Task objective —
Every line from the beginning of the records below up to the one holding "Select the Filters" should be quoted exactly; leave out the rest.
[Opening Data extracts section]
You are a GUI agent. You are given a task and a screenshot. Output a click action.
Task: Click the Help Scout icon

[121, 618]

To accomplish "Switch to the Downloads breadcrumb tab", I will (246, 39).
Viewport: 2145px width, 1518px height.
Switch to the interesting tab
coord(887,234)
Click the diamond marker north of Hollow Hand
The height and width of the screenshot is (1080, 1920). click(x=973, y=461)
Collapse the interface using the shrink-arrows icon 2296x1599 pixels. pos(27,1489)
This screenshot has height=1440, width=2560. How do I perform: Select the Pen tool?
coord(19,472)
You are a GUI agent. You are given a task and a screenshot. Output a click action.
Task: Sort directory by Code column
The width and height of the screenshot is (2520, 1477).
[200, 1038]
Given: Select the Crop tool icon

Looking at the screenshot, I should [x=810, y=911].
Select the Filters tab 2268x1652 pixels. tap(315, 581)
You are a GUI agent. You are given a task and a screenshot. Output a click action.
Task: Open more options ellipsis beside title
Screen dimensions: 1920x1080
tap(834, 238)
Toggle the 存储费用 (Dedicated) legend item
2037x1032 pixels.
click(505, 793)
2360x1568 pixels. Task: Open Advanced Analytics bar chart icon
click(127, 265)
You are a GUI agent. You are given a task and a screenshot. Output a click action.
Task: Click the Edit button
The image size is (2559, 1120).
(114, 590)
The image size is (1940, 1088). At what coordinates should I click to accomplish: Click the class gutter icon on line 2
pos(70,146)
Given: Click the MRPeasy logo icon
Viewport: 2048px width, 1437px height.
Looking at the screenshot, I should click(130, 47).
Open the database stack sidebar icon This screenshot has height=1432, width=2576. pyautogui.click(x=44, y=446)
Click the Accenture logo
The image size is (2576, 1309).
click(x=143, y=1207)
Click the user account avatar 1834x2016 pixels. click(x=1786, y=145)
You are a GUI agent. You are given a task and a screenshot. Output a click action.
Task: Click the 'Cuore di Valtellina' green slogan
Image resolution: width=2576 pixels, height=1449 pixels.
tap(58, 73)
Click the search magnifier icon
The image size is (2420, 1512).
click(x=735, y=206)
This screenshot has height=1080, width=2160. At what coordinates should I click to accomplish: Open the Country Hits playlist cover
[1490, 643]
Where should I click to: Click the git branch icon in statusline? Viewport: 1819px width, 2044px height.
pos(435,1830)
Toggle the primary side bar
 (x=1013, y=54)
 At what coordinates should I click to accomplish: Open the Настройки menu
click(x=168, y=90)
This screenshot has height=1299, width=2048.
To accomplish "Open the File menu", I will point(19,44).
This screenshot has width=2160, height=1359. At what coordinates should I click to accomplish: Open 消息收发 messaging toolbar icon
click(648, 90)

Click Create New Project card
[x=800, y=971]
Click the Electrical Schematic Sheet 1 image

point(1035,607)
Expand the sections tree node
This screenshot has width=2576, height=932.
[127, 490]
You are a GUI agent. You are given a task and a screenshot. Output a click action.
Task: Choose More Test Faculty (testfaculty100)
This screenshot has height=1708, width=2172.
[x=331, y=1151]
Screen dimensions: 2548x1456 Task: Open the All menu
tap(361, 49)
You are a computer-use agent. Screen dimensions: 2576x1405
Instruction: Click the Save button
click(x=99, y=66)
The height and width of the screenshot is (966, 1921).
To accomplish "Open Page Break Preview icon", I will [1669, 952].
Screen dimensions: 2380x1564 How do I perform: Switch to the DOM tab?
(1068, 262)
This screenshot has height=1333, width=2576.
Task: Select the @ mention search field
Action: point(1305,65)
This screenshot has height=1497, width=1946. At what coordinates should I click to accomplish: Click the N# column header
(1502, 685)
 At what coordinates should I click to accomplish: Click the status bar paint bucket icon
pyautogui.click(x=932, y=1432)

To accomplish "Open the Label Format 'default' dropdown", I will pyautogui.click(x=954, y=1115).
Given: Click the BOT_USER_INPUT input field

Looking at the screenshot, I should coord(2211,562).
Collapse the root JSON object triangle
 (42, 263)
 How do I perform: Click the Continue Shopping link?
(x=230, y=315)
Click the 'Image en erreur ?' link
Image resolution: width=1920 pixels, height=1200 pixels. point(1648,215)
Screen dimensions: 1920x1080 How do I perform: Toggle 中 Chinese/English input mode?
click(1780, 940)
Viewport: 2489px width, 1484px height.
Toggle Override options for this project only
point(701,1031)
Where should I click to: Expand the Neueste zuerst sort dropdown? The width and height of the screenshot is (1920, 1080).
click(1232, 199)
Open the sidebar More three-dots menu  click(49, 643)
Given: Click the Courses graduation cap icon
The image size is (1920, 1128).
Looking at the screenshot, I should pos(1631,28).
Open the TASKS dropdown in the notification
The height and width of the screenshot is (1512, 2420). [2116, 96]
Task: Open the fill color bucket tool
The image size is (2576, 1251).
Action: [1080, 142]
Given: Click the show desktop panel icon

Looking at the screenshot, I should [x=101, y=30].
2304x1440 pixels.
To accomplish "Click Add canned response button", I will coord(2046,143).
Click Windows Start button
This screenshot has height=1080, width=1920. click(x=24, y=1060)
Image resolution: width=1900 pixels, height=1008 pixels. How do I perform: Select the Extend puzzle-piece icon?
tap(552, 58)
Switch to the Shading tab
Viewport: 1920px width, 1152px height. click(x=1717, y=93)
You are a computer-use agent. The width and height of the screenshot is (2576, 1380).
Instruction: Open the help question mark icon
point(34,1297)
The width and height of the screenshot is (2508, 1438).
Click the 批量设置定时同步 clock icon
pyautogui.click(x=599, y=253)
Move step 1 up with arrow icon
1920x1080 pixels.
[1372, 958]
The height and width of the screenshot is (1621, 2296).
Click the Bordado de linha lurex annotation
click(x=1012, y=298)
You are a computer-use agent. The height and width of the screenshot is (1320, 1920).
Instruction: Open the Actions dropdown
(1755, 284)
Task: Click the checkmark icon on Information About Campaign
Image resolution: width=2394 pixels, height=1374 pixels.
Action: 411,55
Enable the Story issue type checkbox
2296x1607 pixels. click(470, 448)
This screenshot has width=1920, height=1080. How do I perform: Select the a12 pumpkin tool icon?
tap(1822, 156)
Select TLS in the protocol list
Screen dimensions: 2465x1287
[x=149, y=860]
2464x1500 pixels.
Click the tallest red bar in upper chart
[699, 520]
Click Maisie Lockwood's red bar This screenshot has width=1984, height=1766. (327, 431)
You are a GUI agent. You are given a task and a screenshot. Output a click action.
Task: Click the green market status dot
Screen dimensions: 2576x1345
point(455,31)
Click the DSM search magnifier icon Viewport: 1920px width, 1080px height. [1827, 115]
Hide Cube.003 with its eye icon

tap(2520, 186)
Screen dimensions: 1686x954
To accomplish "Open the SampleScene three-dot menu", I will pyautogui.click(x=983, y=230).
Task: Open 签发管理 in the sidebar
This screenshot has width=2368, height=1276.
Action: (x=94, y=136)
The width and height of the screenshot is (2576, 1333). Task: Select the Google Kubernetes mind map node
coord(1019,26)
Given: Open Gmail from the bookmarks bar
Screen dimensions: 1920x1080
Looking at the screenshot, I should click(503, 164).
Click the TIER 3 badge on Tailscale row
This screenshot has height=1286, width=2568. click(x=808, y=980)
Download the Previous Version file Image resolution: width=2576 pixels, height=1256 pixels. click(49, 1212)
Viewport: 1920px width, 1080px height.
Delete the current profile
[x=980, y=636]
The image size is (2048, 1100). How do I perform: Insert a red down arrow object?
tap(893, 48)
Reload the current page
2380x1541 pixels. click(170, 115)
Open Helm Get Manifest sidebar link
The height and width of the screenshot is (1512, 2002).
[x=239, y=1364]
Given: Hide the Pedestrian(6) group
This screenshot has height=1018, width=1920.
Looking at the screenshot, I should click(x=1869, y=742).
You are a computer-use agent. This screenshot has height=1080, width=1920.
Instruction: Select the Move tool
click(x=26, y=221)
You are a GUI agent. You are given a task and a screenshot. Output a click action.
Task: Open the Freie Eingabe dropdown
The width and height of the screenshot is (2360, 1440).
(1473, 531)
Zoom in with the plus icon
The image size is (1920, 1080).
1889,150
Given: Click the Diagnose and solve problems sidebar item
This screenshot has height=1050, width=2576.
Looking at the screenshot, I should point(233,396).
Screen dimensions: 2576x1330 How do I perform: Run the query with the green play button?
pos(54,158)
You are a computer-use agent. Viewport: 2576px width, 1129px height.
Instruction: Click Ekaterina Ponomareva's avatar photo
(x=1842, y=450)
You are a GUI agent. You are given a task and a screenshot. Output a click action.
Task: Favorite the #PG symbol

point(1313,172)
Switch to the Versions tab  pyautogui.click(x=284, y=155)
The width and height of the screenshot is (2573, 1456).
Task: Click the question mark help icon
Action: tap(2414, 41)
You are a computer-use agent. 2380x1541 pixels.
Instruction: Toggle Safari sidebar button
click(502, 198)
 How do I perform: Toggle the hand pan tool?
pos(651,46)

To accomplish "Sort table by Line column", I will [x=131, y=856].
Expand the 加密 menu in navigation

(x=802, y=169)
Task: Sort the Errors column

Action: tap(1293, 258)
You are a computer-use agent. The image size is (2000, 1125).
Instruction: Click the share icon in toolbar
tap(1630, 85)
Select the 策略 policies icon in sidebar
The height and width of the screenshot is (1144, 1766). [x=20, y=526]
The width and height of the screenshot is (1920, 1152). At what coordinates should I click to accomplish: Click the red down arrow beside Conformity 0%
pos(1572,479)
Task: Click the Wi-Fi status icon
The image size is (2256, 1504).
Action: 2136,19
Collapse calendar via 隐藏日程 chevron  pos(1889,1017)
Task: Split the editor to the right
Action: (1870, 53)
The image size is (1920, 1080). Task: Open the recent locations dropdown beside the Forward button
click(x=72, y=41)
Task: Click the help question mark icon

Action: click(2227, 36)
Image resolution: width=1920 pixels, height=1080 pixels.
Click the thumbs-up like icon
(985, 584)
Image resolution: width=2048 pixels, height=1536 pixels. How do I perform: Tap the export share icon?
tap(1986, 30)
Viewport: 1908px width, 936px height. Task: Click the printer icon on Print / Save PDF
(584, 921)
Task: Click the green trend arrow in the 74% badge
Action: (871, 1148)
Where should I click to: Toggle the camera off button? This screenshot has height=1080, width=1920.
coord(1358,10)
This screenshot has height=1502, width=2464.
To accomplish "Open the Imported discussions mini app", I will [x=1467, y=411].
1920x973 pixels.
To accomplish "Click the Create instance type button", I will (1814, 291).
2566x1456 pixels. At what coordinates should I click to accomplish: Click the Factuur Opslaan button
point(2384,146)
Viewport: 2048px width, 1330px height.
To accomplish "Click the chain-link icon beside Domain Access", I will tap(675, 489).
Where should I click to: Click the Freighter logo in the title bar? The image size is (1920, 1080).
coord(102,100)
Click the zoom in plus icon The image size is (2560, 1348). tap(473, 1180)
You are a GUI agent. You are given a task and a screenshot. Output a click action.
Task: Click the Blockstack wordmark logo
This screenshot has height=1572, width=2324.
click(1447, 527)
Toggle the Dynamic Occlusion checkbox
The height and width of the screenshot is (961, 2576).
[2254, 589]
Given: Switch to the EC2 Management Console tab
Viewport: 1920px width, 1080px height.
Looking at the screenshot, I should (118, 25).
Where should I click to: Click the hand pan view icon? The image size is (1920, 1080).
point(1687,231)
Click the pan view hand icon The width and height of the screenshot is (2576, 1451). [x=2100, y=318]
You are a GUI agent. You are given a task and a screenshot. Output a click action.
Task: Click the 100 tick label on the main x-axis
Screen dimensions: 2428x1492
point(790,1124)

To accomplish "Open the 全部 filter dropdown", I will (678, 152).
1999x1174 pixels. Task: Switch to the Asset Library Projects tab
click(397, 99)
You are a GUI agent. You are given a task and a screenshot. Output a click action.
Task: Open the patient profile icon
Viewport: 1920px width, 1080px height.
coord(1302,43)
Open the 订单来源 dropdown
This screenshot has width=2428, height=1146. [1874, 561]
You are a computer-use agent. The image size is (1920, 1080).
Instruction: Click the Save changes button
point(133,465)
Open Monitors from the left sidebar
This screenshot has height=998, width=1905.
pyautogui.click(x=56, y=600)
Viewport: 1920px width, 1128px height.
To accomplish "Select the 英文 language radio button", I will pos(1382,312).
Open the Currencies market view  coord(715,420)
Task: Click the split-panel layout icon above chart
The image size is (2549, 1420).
[Closing Data extracts section]
Answer box —
You are a GUI agent. You are given a task and a screenshot. Output a click action.
Task: Click the Help Scout icon

[121, 618]

To accomplish "Switch to the Downloads breadcrumb tab", I will (246, 39).
Viewport: 2145px width, 1518px height.
Switch to the interesting tab
coord(887,234)
Click the diamond marker north of Hollow Hand
The height and width of the screenshot is (1080, 1920). click(x=973, y=461)
Collapse the interface using the shrink-arrows icon 2296x1599 pixels. pos(27,1489)
This screenshot has height=1440, width=2560. How do I perform: Select the Pen tool?
coord(19,472)
You are a GUI agent. You are given a task and a screenshot. Output a click action.
Task: Sort directory by Code column
The width and height of the screenshot is (2520, 1477).
[200, 1038]
Given: Select the Crop tool icon

Looking at the screenshot, I should [x=810, y=911].
Select the Filters tab 2268x1652 pixels. tap(315, 581)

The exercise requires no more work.